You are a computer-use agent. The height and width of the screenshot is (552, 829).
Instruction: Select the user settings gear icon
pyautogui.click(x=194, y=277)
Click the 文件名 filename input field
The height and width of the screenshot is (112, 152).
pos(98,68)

* * * *

_Exercise objective_.
Could you turn every row above into a JSON list of strings, with one string per line and no blank lines?

_Task solution_.
[
  "You are a computer-use agent. The height and width of the screenshot is (552, 829).",
  "Instruction: Select the user settings gear icon",
  "pyautogui.click(x=194, y=277)",
  "Click the 文件名 filename input field",
  "The height and width of the screenshot is (112, 152).",
  "pos(98,68)"
]